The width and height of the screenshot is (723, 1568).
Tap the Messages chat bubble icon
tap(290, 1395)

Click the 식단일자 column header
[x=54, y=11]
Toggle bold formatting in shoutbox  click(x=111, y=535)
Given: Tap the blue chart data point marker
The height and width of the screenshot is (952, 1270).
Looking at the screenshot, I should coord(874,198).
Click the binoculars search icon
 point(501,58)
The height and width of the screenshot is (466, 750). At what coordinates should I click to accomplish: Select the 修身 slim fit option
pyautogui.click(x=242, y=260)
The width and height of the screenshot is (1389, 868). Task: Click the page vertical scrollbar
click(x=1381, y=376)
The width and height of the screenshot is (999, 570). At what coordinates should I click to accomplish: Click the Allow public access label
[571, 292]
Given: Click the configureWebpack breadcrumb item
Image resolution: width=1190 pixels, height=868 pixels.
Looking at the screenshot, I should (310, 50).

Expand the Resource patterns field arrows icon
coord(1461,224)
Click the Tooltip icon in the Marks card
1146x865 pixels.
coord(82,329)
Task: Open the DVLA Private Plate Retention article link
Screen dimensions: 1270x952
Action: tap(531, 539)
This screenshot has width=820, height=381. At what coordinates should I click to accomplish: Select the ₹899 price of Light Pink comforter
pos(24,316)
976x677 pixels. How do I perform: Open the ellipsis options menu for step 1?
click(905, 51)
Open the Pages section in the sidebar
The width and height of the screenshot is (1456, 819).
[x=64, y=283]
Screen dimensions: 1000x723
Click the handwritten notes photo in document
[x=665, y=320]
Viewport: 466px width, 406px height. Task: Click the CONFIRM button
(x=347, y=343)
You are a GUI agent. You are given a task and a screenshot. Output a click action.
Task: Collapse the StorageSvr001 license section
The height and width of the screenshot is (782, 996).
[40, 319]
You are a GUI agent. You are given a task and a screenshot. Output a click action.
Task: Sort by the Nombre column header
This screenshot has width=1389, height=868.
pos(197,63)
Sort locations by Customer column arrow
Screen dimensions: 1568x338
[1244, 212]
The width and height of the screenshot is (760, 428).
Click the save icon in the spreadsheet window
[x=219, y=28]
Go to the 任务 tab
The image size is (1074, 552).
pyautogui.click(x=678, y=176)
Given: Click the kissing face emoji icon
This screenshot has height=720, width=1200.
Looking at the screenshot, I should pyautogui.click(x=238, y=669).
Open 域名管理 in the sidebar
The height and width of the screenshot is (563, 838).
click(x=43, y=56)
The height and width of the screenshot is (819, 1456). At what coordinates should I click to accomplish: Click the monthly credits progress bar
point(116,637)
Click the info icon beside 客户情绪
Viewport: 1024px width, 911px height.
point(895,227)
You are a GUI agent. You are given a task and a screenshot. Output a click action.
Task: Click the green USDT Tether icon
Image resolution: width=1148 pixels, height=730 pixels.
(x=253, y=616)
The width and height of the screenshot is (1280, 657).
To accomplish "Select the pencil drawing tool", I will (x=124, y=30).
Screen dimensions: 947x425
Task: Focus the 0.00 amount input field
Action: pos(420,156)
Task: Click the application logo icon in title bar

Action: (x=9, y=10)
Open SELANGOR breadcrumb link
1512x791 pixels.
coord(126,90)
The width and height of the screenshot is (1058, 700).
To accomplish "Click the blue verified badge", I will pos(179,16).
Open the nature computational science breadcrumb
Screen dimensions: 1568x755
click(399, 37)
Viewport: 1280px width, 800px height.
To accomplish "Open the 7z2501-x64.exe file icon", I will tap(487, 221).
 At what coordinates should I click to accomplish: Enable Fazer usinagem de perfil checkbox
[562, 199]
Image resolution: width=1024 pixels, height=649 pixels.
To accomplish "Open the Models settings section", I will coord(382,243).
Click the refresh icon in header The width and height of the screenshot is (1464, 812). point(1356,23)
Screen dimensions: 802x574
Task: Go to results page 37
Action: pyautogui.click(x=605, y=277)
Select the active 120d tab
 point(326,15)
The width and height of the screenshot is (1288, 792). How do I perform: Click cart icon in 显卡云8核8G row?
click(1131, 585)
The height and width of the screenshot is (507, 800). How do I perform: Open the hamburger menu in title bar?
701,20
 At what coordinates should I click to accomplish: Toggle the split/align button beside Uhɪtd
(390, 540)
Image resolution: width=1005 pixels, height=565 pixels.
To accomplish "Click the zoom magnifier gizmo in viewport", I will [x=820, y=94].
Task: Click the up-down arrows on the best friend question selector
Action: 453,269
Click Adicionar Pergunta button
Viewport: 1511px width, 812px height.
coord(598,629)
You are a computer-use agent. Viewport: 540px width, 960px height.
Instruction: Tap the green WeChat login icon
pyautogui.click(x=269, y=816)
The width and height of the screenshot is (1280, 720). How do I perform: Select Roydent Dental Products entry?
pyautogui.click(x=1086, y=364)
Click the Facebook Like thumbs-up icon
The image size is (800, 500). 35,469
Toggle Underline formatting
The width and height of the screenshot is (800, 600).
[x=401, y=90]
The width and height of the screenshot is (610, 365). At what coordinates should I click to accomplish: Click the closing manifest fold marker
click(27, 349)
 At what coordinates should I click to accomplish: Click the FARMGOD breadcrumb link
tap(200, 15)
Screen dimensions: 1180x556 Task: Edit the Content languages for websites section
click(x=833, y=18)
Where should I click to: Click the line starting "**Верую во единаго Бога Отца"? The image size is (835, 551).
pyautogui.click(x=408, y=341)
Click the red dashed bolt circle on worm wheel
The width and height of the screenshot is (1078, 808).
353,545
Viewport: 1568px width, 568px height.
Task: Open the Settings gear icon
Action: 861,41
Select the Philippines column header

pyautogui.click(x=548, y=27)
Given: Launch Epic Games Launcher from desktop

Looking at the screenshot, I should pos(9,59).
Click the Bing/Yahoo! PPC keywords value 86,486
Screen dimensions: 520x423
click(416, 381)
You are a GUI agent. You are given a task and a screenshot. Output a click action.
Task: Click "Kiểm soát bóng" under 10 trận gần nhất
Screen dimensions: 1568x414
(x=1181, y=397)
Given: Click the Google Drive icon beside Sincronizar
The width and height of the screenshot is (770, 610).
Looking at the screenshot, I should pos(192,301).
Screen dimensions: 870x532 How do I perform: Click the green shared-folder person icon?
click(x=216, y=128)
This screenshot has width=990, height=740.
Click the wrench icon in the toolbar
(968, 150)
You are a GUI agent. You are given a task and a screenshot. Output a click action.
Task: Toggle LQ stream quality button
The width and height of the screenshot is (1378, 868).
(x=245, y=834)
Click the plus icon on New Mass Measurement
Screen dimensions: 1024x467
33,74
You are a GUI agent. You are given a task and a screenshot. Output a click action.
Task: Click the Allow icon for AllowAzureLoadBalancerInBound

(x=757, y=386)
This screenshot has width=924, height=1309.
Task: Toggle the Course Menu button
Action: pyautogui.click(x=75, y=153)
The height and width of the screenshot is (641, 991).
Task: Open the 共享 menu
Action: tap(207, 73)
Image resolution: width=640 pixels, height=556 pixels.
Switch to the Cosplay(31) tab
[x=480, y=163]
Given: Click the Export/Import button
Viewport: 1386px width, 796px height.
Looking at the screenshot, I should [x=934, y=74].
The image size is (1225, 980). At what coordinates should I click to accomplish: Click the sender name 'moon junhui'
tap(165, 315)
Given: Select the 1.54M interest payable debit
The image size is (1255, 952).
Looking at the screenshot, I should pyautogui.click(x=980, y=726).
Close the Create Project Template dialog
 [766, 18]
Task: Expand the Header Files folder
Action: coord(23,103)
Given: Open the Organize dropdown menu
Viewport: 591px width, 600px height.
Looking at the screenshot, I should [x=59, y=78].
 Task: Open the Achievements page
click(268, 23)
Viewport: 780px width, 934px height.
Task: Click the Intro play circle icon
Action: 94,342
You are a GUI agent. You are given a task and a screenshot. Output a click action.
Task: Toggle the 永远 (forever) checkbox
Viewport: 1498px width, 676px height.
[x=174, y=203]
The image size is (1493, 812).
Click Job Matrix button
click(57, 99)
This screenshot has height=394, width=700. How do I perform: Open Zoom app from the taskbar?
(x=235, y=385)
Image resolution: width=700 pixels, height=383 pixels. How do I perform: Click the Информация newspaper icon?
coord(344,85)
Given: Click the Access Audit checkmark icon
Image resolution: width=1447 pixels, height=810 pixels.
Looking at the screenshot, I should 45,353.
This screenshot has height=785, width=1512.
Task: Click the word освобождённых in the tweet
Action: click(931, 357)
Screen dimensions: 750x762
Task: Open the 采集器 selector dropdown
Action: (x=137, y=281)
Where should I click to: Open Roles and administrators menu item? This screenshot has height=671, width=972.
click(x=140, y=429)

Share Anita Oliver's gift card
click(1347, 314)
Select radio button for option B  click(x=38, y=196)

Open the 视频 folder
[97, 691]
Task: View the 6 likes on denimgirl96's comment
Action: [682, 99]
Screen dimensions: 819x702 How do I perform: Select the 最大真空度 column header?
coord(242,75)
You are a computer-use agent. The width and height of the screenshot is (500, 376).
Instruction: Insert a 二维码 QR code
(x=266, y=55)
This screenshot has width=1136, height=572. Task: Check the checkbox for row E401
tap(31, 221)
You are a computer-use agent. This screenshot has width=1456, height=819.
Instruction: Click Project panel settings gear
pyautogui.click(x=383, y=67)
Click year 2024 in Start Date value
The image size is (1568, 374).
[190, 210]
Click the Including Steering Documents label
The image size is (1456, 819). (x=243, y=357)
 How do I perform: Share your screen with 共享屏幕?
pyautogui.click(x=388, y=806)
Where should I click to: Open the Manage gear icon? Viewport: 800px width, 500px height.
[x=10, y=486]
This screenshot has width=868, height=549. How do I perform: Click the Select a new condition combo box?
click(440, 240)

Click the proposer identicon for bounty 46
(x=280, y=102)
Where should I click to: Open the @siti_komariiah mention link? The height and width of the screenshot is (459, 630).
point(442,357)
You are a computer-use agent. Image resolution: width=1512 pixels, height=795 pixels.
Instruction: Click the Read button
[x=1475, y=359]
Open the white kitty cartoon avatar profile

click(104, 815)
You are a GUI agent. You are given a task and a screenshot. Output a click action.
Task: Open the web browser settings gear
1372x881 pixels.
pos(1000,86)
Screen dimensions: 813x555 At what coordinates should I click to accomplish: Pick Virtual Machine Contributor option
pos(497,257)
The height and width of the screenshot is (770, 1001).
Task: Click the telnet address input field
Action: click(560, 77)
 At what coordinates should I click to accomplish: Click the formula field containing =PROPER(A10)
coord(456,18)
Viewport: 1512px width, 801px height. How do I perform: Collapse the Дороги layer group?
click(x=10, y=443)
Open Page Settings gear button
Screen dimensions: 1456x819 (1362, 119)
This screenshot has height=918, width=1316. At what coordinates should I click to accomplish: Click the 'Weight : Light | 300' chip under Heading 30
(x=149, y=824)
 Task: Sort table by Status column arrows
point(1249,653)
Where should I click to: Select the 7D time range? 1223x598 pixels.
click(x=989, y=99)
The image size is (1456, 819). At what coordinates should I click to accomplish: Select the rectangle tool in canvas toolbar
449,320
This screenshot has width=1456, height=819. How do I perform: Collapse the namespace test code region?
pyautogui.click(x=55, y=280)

GOAL OF THE EXERCISE
Copy the material word for word from the line with "Image resolution: width=700" to the line with "click(x=140, y=429)", including both of those lines.

COMPLETE RESPONSE
Image resolution: width=700 pixels, height=383 pixels. How do I perform: Click the Информация newspaper icon?
coord(344,85)
Given: Click the Access Audit checkmark icon
Image resolution: width=1447 pixels, height=810 pixels.
Looking at the screenshot, I should 45,353.
This screenshot has height=785, width=1512.
Task: Click the word освобождённых in the tweet
Action: click(931, 357)
Screen dimensions: 750x762
Task: Open the 采集器 selector dropdown
Action: (x=137, y=281)
Where should I click to: Open Roles and administrators menu item? This screenshot has height=671, width=972.
click(x=140, y=429)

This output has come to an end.